Calls for rules engine after budget windfall.

The Clean Energy Regulator is planning to decouple business rules from its suite of applications in a bid to reduce software development costs associated with frequent regulatory changes.

The agency, which is tasked with monitoring and reducing emissions, went looking for rules engine software last week after recieving $24.5 million over four years in last year's federal budget.

It will use the funding to embark on a four-year transformation program aimed at simplfying the process of buying and selling emission reduction units for the public and private sectors.

An emission reduction unit is a tradable unit under the Kyoto Protocol that represents “one tonne of carbon dioxide-equivalent of emission abatement or sequestration”, according to CER.

Under the program, the agency will rebuild and consolidate its registries and systems on a new platform, while also establishing an Australian Carbon Capture Credit Units exchange trading platform.

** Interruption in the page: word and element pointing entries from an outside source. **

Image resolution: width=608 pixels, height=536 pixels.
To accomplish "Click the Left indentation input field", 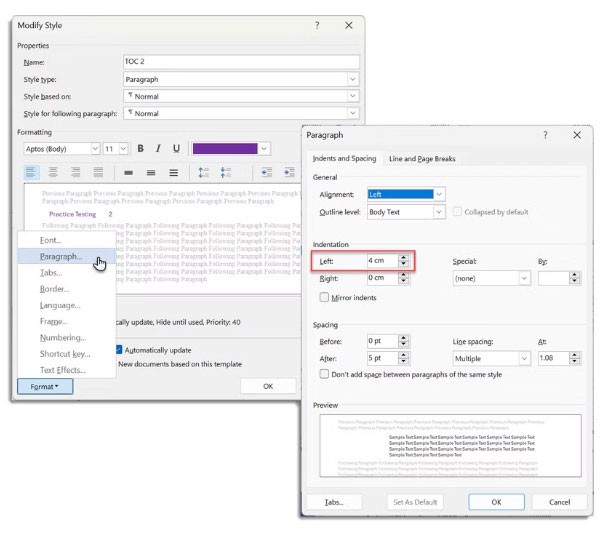I will tap(380, 260).
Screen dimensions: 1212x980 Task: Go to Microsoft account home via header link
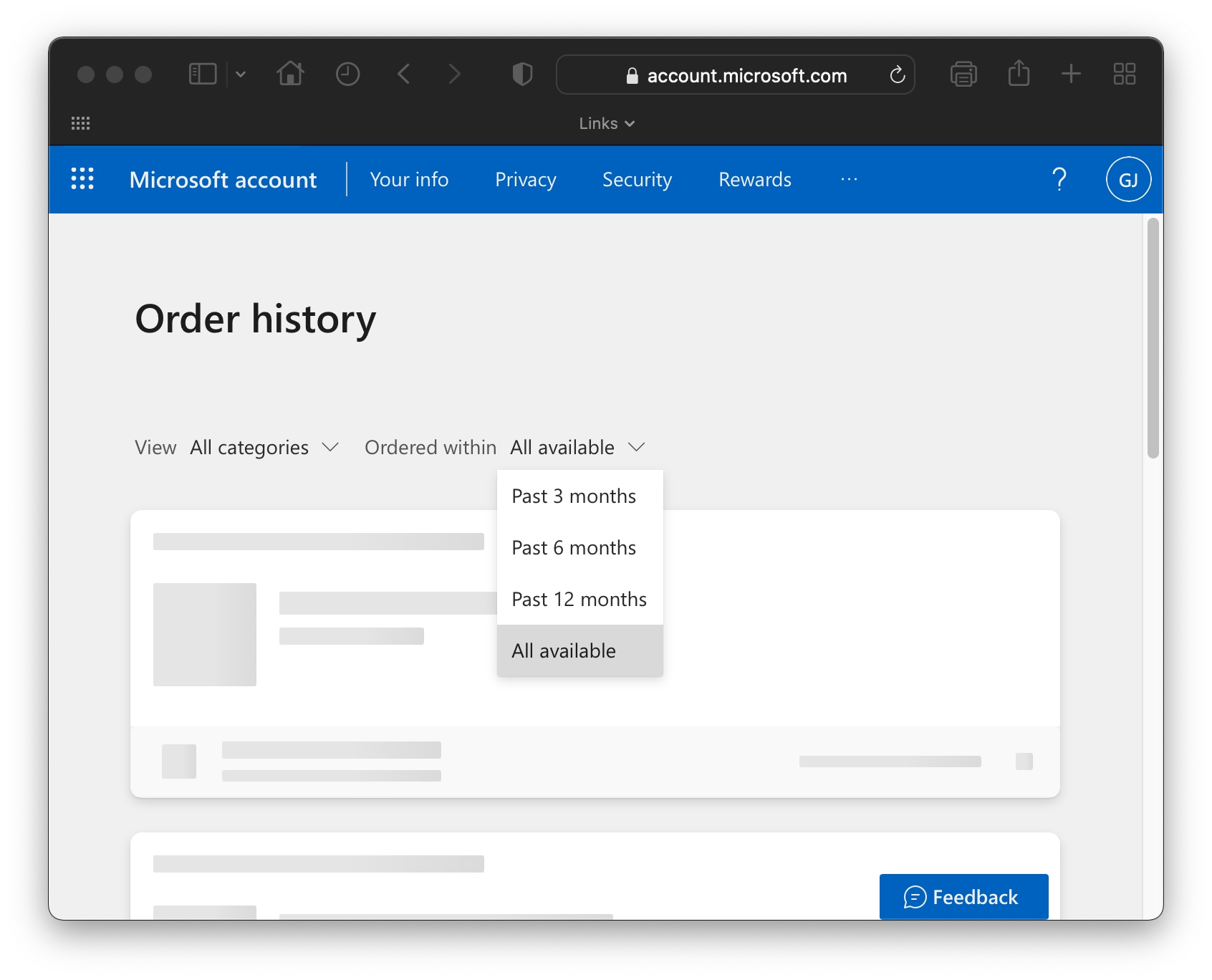(x=223, y=179)
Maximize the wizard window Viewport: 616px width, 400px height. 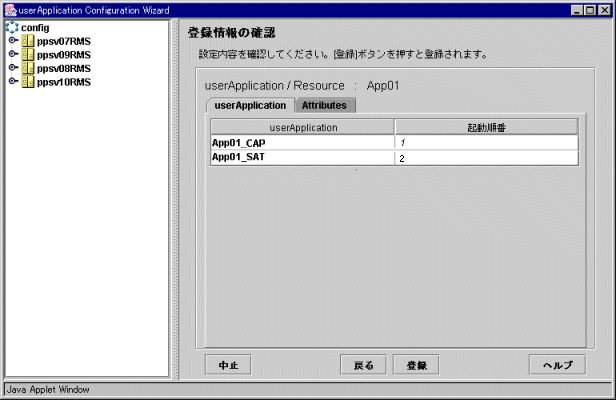click(x=590, y=9)
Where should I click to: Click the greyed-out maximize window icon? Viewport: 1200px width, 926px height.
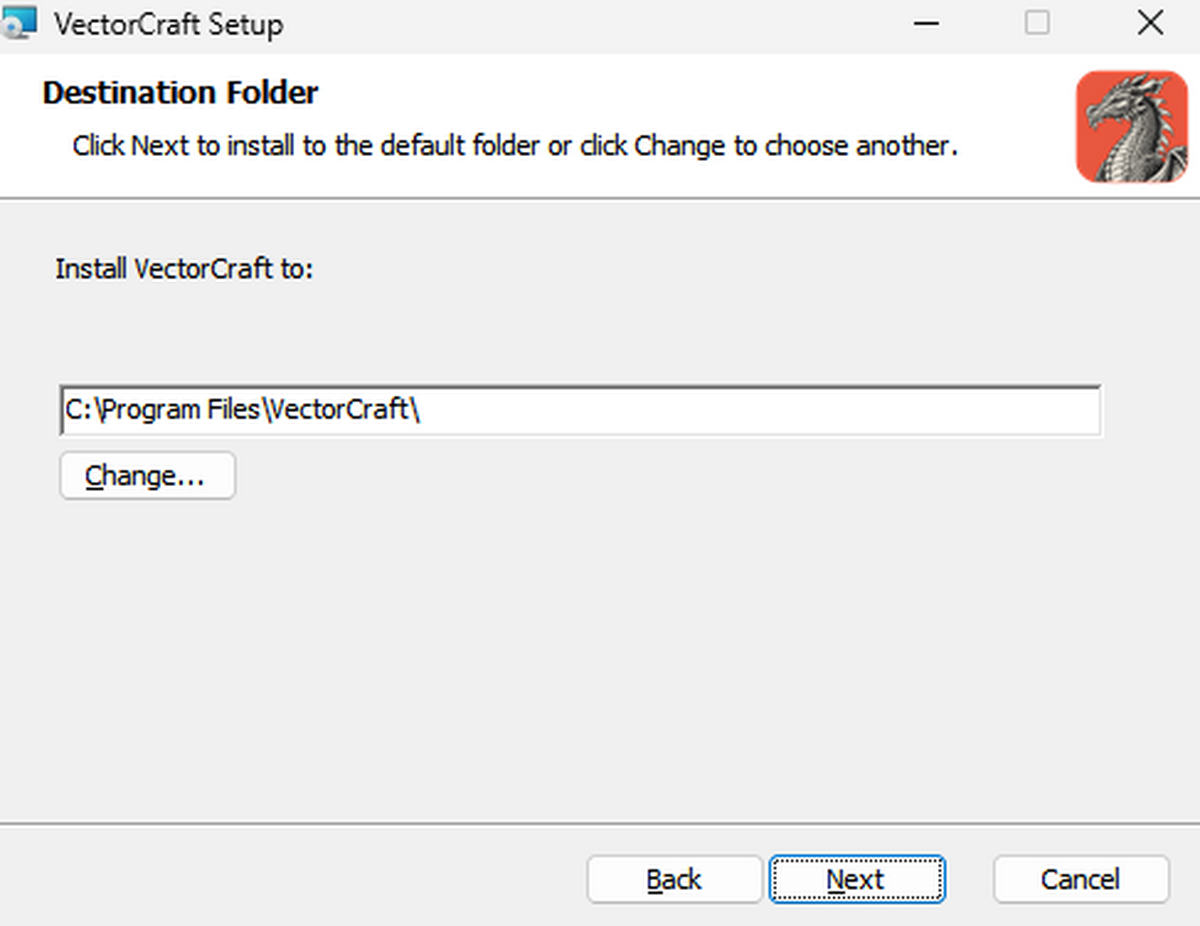coord(1037,22)
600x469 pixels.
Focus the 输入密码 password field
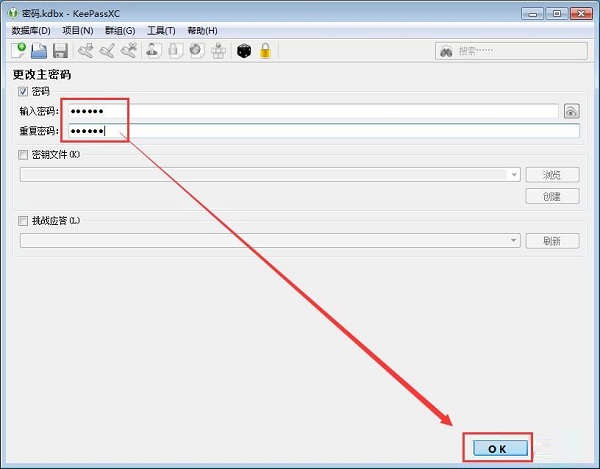tap(310, 112)
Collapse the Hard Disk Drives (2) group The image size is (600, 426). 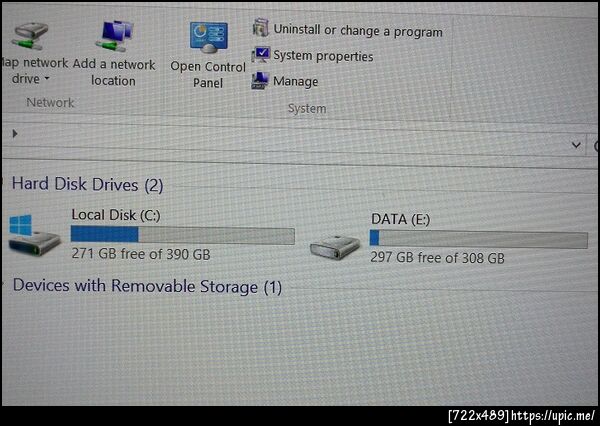click(2, 182)
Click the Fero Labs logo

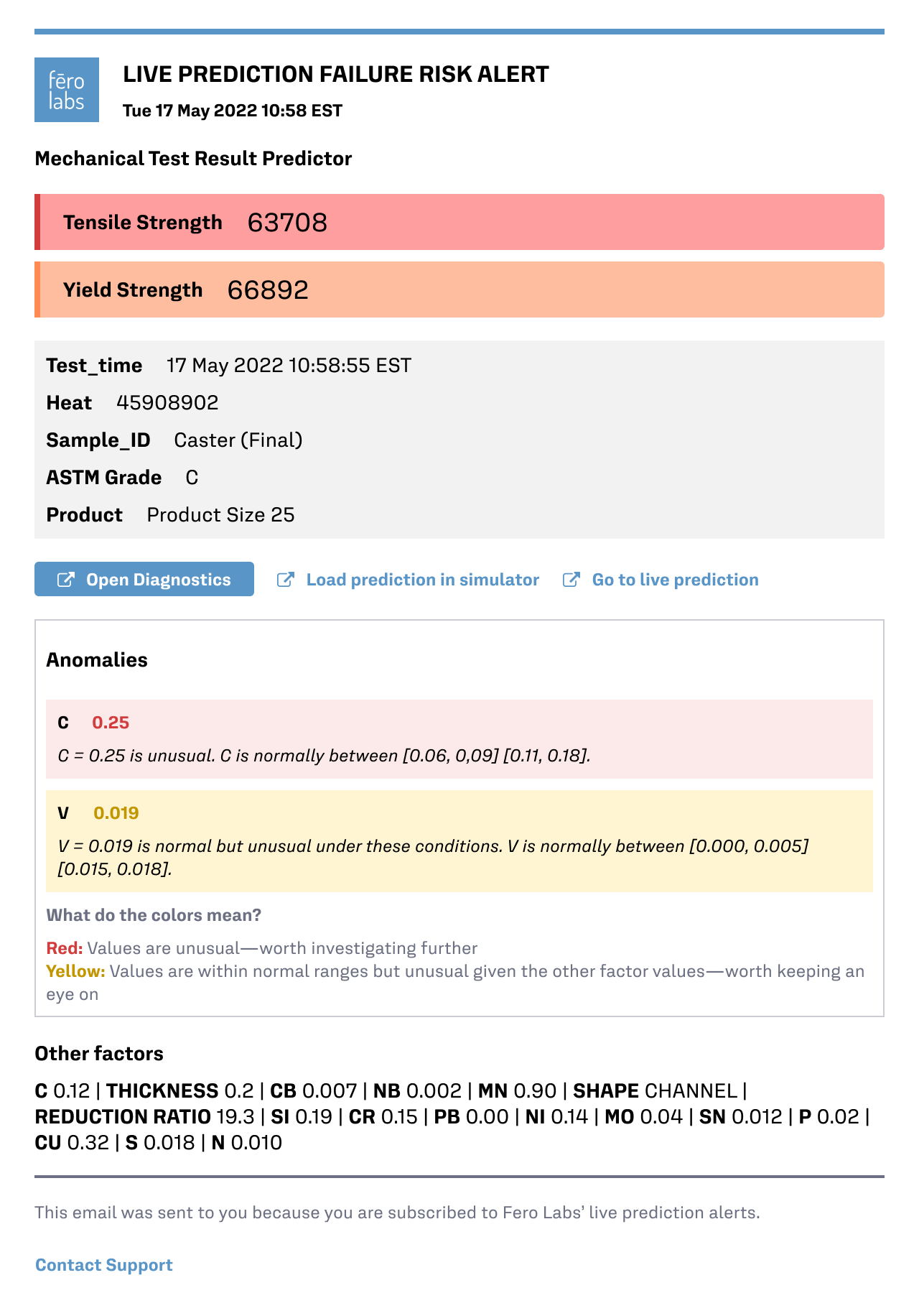[x=67, y=89]
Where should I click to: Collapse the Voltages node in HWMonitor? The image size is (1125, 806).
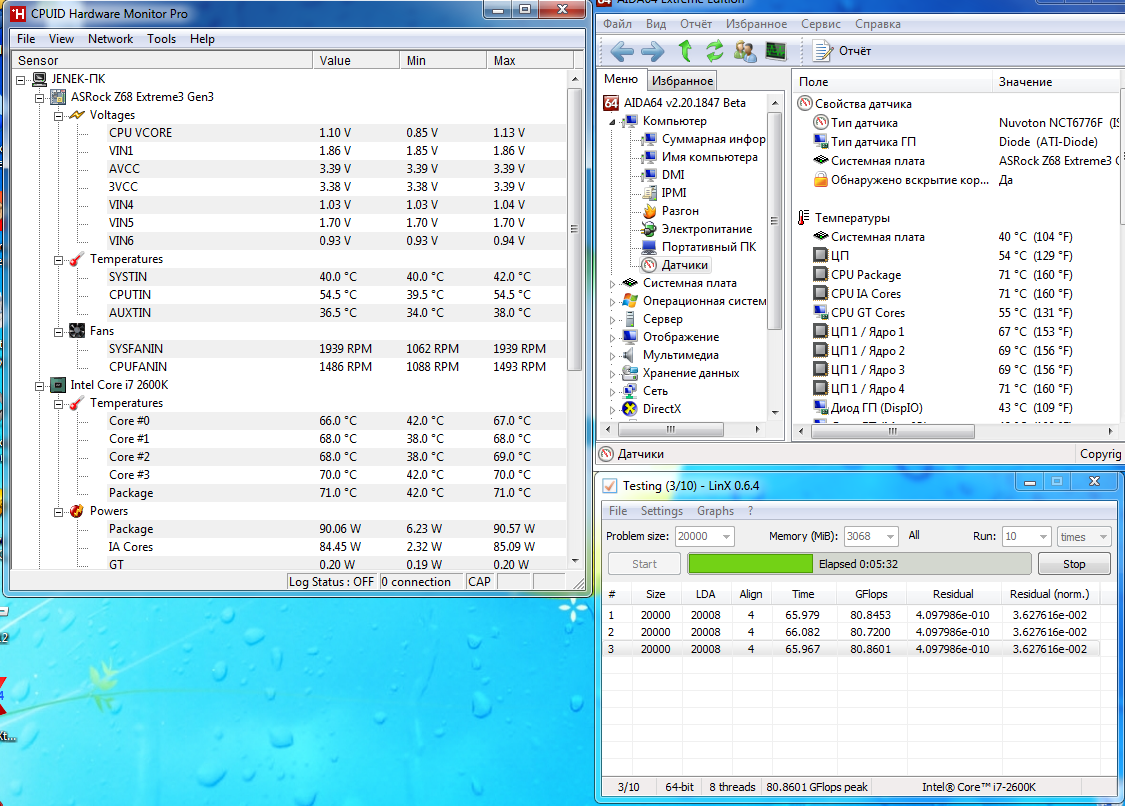58,115
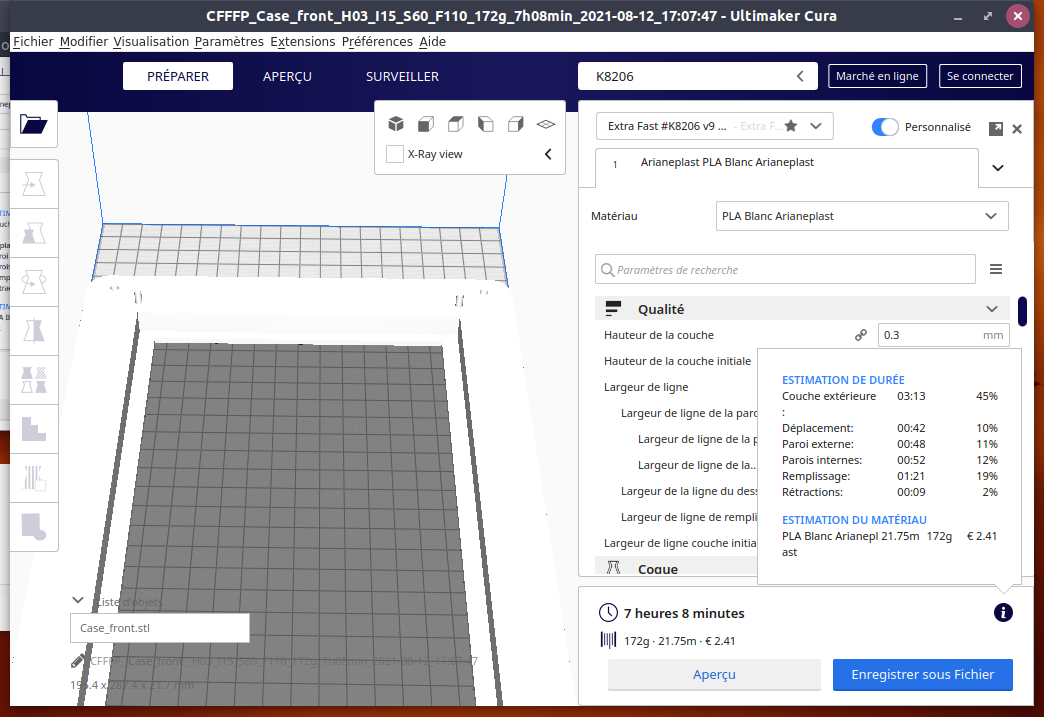
Task: Open the Extra Fast profile dropdown
Action: [714, 126]
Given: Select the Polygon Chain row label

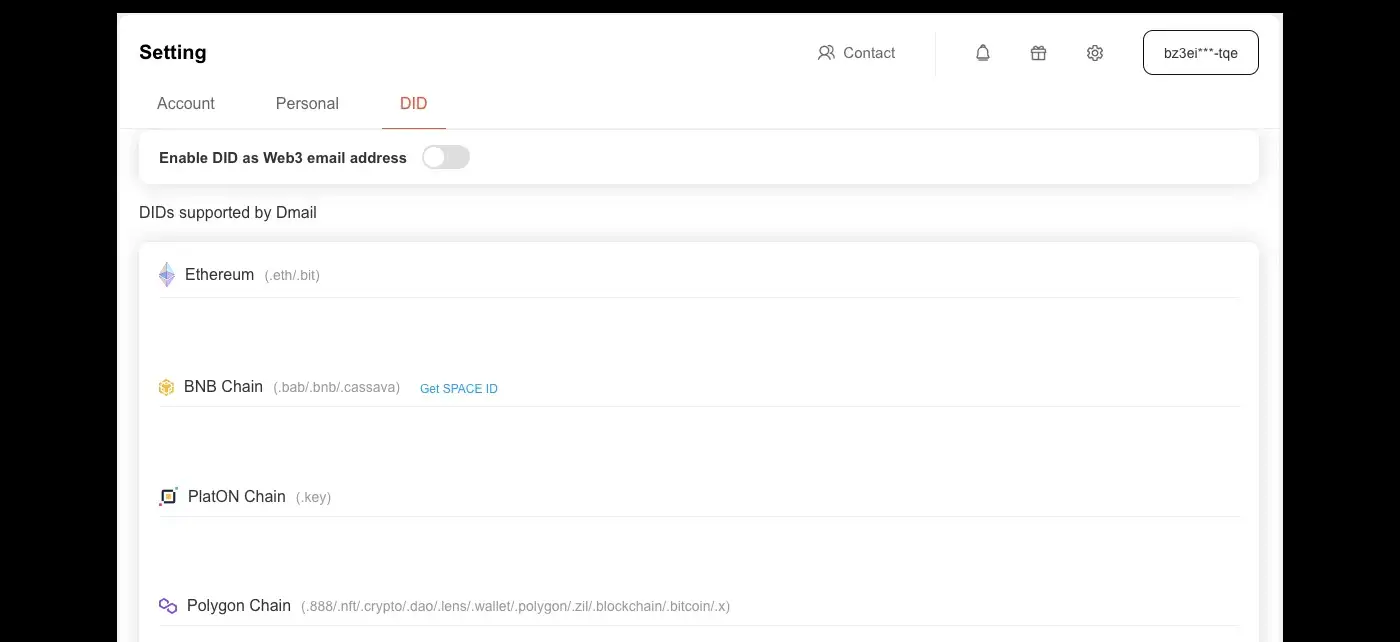Looking at the screenshot, I should [x=239, y=606].
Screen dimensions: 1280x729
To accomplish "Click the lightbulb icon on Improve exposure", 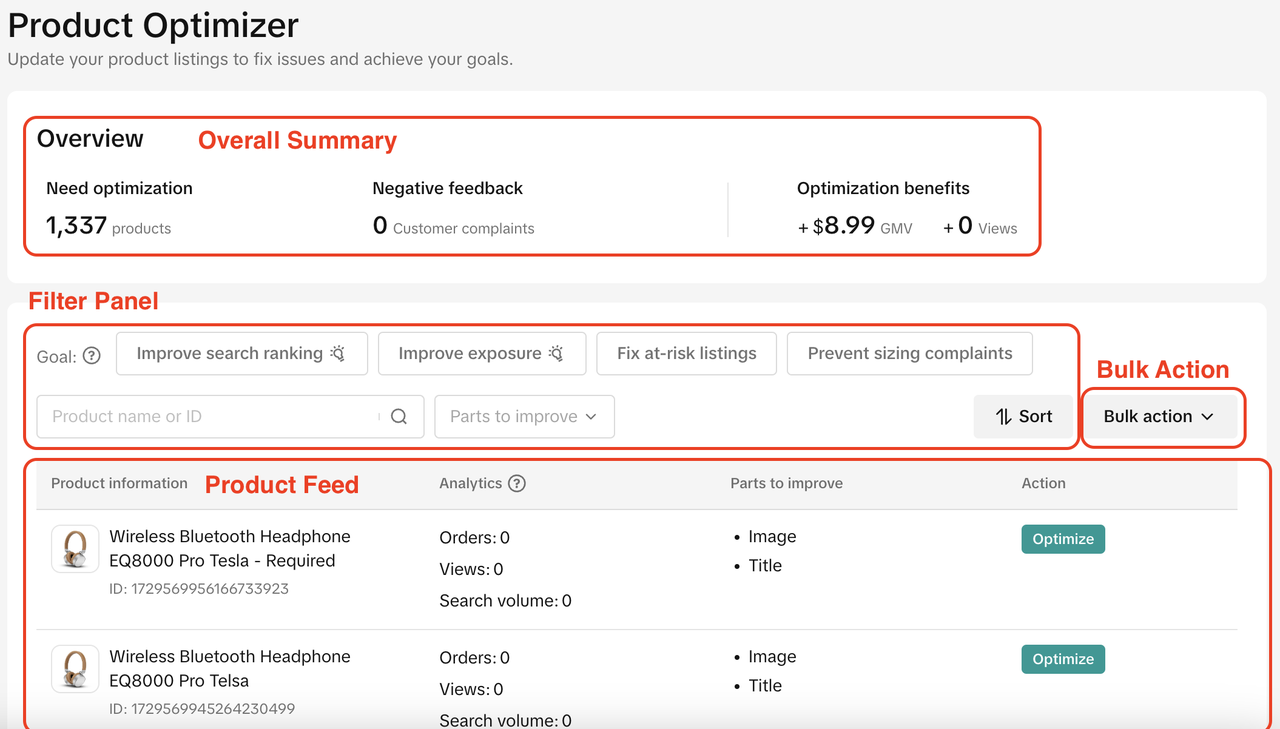I will click(556, 354).
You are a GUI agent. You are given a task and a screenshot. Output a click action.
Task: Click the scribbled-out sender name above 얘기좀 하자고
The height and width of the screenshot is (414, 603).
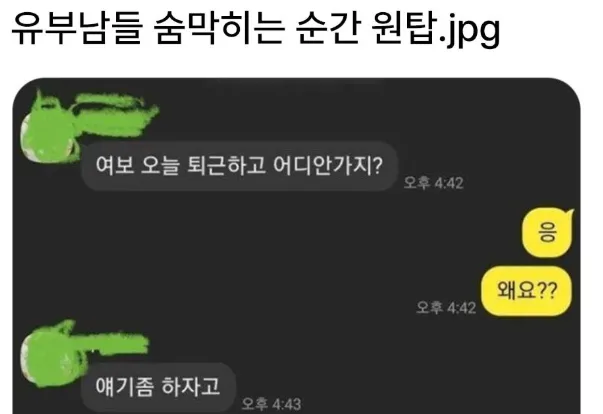click(x=112, y=342)
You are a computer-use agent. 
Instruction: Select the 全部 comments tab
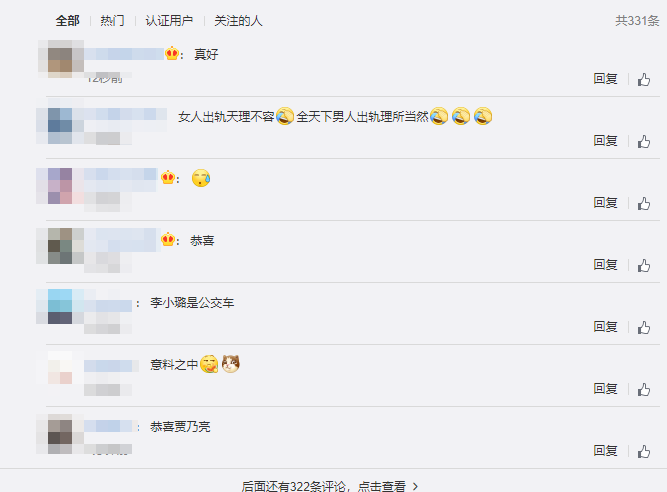click(68, 20)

As reported by iTnews, CER last year migrated 100 percent of its systems to a Microsoft Azure public cloud environment – one of the first small federal government agencies to do so.

“We are 100 percent in Microsoft DevOps, Microsoft Azure and Microsoft 365, so we will have nothing in another data centre at the end of this month,” chief information officer Steven Stolk said at the time.

With the cloud platform up-and-running, the agency has turned its attention towards its next challenge; replacing all of its legacy apps on the Azure stack and introducing a rules engine to support the enhacements.

“The system enhancements and new platform are underpinned by rules engine technology, as a foundation on which the architecture will revolve around,” request for thender documents state.

CER said the engine was a “key streamlining technology” that would reduce the cost of maintaining its regulatory system, including as a result of changes in policy, regulations and determinations.

“The role of the business rules engine is to simplify applications by isolating rules that change frequently and to provide non-technical users with a platform to view, edit and test rules,” it said.

“The CER hopes to benefit from reduced software development costs, the ability to update rules quickly, and improved business/IT engagement.”

The software will be used to calculate and determine eligibility for benefits, as well as determine a “risk score for an application, person or business based on a range of data inputs and factors”.

CER is looking for software that can be deployed onto its Azure environment, preferably in software-as-a-service form as long as it meets the protected security classification.

The successful tenderer will be required to conduct initial installation and configuration of the software in CER’s cloud environment, as well as any training for developers, testers and rule authors.

CER is planning to sign a contract for up to six years for the work.

Services Australia has also sought to decouple business rules from its systems in recent years - with the help of Infosys - under its massive welfare payments infrastructure transformation program.